On their nude bodies are heavenly marks--
signs, stars, blue tattooed letters.
They fall back into bed, drown themselves in pillows
that make them recall, for a moment, the clouds. 
But they close their eyes in order to give themselves up
to the pleasures of their mysterious incarnations,
and, when they sleep, they dream of mortals, not angels.

Los Angeles, California

Copyright © Estate of Xavier Villarrutia. All rights reserved.
Copyright © Translation by John Keene, 2013.


NOCTURNO DE LOS ÁNGELES
a Agustín J. Fink

Se diría que las calles fluyen dulcemente en la noche.
Las luces no son tan vivas que logren desvelar el secreto,
el secreto que los hombres que van y vienen conocen,
porque todos están en el secreto
y nada se ganaría con partirlo en mil pedazos
si, por el contrario, es tan dulce guardarlo
y compartirlo sólo con la persona elegida.

Si cada uno dijera en un momento dado,
en sólo una palabra, lo que piensa,
las cinco letras del DESEO formarían una enorme
      cicatriz luminosa,
una constelación más antigua, más viva aún que las otras.
Y esa constelación sería como un ardiente sexo
en el profundo cuerpo de la noche,
o, mejor, como los Gemelos que por vez primera en la vida
se miraran de frente, a los ojos, y se abrazaran
      ya para siempre.

De pronto el río de la calle se puebla de sedientos seres,
caminan, se detienen, prosiguen.
Cambian miradas, atreven sonrisas,
forman imprevistas parejas...

Hay recodos y bancos de sombra,
orillas de indefinibles formas profundas
y súbitos huecos de luz que ciega
y puertas que ceden a la presión más leve.

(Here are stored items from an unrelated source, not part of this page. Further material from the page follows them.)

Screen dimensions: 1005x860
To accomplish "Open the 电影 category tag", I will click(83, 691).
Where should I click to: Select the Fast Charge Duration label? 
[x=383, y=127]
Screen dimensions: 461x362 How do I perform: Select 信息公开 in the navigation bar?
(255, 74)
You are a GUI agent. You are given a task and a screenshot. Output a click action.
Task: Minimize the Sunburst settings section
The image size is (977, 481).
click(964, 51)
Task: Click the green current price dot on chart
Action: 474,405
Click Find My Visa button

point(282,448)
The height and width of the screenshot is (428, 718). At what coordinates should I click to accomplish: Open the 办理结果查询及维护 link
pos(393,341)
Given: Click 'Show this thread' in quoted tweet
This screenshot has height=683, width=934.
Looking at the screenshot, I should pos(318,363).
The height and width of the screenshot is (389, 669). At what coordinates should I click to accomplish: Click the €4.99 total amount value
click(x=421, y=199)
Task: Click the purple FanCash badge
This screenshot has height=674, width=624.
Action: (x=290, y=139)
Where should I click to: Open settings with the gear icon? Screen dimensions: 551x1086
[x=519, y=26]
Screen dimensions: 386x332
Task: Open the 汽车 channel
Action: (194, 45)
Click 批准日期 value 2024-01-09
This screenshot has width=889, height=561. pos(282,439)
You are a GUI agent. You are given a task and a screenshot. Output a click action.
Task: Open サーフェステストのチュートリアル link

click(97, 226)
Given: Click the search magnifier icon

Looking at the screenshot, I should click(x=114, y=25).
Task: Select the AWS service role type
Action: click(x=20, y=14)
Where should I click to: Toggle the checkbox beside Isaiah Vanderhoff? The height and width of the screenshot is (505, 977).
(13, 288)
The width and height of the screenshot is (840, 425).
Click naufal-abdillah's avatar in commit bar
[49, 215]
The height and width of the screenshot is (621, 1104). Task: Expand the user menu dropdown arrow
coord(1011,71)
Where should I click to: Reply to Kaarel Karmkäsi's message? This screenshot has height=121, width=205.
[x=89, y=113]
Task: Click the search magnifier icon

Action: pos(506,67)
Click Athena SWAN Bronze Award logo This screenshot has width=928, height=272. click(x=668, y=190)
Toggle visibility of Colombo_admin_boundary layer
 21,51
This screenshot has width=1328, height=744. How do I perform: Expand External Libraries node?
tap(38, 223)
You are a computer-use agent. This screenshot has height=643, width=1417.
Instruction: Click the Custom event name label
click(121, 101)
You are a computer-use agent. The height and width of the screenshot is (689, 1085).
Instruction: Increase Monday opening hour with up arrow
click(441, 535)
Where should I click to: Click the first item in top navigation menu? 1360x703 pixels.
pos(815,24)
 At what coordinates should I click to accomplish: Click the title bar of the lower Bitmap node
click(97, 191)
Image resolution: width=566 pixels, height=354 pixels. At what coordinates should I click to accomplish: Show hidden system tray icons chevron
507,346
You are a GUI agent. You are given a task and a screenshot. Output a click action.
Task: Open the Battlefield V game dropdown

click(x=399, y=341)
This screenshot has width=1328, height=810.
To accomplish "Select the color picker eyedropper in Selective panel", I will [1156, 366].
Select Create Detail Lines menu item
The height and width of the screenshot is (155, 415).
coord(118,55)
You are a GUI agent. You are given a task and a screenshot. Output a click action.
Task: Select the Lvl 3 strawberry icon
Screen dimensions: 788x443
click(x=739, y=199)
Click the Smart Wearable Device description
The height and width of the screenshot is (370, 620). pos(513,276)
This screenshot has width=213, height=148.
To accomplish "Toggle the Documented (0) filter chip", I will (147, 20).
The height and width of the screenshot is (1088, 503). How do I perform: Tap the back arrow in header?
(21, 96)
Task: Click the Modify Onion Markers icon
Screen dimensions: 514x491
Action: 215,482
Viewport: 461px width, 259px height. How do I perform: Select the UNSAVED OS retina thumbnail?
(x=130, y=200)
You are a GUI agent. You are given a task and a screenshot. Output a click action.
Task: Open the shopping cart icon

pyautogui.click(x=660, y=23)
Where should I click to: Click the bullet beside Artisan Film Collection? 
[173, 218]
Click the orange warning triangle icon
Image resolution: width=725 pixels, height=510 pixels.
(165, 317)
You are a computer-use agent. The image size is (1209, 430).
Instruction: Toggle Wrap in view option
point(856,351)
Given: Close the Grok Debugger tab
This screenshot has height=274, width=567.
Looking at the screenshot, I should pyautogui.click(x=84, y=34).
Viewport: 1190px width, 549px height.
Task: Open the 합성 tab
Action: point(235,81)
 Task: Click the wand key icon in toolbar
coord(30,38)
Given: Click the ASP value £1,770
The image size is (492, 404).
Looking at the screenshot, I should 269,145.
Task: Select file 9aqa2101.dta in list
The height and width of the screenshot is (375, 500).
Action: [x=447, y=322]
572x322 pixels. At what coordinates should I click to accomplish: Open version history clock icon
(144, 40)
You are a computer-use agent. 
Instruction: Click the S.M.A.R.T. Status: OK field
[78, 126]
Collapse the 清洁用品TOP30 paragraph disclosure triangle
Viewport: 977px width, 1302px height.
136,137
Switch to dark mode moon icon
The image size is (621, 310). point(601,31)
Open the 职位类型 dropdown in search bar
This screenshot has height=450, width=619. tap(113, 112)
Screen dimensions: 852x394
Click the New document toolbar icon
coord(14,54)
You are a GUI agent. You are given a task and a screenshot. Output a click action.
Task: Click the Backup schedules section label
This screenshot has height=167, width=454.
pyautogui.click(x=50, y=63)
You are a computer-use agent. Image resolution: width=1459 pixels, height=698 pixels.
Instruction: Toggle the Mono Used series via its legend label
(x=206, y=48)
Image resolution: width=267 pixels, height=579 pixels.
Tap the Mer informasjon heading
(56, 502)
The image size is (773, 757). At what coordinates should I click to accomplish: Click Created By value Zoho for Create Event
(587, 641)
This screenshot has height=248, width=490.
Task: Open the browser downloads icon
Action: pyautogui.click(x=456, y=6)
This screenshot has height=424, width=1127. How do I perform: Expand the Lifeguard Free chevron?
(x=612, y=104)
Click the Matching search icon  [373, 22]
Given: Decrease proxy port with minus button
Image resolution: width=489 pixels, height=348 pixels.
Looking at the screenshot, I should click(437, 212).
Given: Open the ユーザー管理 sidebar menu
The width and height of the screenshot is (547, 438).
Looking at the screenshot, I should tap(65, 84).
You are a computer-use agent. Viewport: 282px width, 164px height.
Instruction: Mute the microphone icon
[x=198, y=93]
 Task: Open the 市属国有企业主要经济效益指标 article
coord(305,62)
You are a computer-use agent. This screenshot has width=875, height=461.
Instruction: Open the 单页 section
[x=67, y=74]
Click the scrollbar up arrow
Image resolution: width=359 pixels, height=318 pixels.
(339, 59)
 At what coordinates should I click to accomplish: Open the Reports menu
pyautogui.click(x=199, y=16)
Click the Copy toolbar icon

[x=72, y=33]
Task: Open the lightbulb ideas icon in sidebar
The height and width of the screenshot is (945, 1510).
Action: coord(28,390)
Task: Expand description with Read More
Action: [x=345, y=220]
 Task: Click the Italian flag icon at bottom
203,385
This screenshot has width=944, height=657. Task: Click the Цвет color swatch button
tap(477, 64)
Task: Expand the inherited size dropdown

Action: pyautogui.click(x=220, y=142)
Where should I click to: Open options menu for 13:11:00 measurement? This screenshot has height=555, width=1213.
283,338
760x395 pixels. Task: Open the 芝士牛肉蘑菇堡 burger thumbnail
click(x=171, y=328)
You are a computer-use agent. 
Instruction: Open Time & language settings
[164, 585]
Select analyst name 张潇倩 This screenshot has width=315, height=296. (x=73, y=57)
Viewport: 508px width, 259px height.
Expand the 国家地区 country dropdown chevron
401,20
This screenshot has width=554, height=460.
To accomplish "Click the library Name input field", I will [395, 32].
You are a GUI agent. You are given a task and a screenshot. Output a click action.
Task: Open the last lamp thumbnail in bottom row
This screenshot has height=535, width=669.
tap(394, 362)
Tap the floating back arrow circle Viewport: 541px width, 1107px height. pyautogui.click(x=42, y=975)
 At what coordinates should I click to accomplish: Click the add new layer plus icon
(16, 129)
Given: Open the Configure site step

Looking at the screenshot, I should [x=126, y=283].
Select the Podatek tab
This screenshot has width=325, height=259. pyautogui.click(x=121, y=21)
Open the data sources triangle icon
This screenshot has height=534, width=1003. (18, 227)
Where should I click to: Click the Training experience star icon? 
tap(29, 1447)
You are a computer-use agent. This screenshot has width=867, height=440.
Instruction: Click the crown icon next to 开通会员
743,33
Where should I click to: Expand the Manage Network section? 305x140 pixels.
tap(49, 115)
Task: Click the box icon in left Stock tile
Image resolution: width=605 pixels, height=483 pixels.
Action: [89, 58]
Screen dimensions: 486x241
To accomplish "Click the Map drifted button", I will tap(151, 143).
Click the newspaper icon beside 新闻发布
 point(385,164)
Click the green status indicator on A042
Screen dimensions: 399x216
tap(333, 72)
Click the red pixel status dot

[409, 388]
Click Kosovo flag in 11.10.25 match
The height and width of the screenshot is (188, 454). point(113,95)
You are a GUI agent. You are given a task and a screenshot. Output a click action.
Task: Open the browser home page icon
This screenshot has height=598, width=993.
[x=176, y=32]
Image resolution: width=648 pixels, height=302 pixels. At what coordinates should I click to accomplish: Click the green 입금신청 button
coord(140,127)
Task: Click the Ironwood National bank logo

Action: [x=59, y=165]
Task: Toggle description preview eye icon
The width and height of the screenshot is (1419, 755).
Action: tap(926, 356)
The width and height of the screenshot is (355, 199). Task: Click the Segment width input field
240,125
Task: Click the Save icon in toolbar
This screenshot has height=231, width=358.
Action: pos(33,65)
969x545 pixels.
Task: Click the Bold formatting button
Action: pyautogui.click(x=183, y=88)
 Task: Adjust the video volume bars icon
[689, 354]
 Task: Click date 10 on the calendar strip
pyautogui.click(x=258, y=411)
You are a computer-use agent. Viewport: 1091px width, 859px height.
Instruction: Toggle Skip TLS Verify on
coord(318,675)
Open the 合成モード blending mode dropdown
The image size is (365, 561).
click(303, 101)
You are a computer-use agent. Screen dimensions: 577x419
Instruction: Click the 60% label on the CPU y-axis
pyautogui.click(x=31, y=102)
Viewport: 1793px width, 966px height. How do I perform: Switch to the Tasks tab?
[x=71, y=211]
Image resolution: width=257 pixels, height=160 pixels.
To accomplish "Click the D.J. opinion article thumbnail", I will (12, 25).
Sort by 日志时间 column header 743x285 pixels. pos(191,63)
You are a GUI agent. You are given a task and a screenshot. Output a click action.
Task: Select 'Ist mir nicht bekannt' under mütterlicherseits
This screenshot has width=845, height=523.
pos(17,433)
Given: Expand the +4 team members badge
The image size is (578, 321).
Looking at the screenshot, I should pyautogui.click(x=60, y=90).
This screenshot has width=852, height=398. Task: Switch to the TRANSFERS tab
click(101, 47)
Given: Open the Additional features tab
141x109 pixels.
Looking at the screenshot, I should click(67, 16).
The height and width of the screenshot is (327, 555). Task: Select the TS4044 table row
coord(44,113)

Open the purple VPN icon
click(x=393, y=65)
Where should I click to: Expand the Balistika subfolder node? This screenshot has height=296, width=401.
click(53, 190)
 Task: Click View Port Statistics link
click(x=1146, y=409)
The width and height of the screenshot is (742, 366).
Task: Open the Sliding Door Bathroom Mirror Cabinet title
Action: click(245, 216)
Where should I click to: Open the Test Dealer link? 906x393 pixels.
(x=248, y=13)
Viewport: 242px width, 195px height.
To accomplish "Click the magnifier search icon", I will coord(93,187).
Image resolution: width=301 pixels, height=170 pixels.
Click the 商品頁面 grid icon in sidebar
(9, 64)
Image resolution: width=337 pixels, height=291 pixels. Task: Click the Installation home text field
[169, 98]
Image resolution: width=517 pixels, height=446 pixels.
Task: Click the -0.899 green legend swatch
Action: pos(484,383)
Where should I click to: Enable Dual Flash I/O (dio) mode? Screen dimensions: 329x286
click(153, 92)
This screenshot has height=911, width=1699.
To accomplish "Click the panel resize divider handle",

El río de la calle queda desierto un instante.
Luego parece remontar de sí mismo
deseoso de volver a empezar.
Queda un momento paralizado, mudo, anhelante
como el corazón entre dos espasmos.

Pero una nueva pulsación, un nuevo latido
arroja al río de la calle nuevos sedientos seres.
Se cruzan, se entrecruzan y suben.
Vuelan a ras de tierra.
Nadan de pie, tan milagrosamente
que nadie se atrevería a decir que no caminan.

¡Son los ángeles!
Han bajado a la tierra
por invisibles escalas.
Vienen del mar, que es el espejo del cielo,
en barcos de humo y sombra,
a fundirse y confundirse con los mortales,
a rendir sus frentes en los muslos de las mujeres,
a dejar que otras manos palpen sus cuerpos febrilmente,
y que otros cuerpos busquen los suyos hasta encontrarlos
como se encuentran al cerrarse los labios de una misma boca,
a fatigar su boca tanto tiempo inactiva,
a poner en libertad sus lenguas de fuego,
a decir las canciones, los juramentos, las malas palabras
en que los hombres concentran el antiguo misterio
de la carne, la sangre y el deseo.
Tienen nombres supuestos, divinamente sencillos.
Se llaman Dick o John, o Marvin o Louis.
En nada sino en la belleza se distinguen de los mortales.
Caminan, se detienen, prosiguen.
Cambian miradas, atreven sonrisas.
Forman imprevistas parejas.

Sonríen maliciosamente al subir en los ascensores de los hoteles
donde aún se practica el vuelo lento y vertical.
En sus cuerpos desnudos hay huellas celestiales;
signos, estrellas y letras azules.
Se dejan caer en las camas, se hunden en las almohadas
que los hacen pensar todavía un momento en las nubes.
Pero cierran los ojos para entregarse mejor a los goces
     de su encarnación misteriosa,
y, cuando duermen, sueñan no con los ángeles sino con los mortales.